Однако в Воронеже «Земля и воля» существовать еще не перестала. Здесь был заключен некий компромисс, хотя все понимали, что его достанет в лучшем случае на несколько месяцев. Так оно и произошло. Уже к концу лета 1879 г. настроение в организации определилось окончательно и бесповоротно. В умах землевольцев, по словам Фроленко, воцарилась следующая формула: лучше полюбовно расстаться, чем, враждуя, дружить.
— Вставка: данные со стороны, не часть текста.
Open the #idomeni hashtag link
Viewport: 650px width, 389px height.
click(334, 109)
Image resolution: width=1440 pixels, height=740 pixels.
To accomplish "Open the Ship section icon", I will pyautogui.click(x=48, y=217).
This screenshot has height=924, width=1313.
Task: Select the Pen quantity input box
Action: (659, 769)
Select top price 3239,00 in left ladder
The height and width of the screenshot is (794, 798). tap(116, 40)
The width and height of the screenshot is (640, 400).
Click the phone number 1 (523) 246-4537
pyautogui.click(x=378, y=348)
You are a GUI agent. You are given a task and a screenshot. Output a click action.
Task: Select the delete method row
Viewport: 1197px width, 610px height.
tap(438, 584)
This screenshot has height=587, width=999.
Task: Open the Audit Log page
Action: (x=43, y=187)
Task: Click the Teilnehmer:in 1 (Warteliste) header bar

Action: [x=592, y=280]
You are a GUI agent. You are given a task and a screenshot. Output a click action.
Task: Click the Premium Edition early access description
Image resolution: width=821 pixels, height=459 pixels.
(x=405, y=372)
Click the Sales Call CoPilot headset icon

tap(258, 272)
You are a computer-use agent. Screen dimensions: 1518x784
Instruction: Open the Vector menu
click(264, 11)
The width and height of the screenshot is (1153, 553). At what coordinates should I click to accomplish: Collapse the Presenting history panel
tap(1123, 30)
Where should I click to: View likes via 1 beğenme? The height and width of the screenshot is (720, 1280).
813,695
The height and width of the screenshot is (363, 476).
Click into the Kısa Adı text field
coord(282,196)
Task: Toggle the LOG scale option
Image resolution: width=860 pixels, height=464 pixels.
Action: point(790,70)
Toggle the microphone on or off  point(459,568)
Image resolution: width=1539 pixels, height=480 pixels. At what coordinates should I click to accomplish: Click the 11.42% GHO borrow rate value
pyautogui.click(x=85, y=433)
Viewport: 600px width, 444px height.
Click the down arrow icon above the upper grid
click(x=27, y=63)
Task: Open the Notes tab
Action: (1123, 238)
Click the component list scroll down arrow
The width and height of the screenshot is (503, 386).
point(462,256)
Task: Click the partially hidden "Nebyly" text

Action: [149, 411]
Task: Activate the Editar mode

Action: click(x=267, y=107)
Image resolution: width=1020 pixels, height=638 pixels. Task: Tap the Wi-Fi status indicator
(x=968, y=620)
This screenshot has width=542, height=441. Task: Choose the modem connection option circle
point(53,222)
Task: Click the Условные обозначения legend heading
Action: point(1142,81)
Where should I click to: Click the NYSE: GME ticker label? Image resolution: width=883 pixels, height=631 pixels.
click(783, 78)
В августе того же года в Петербурге был решен вопрос о разделе имущества и самого названия «Земля и воля». Партийная касса и оборудование типографии поделили поровну. «Деревенщики» для названия своей фракции выбрали «землю» и стали называться «Черным переделом». «Политикам» досталась «воля», и потому их организация получила название «Народная воля».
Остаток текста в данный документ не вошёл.